▸ TASK GOAL
The required output is every entry below, copied exactly.

═════ RAW DATA

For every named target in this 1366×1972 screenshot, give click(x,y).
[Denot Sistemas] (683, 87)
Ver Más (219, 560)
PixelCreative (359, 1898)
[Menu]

══════════

▸ RESPONSE BELOW
For every named target in this 1366×1972 screenshot, give click(x,y).
[Denot Sistemas] (683, 87)
Ver Más (219, 560)
PixelCreative (359, 1898)
[Menu]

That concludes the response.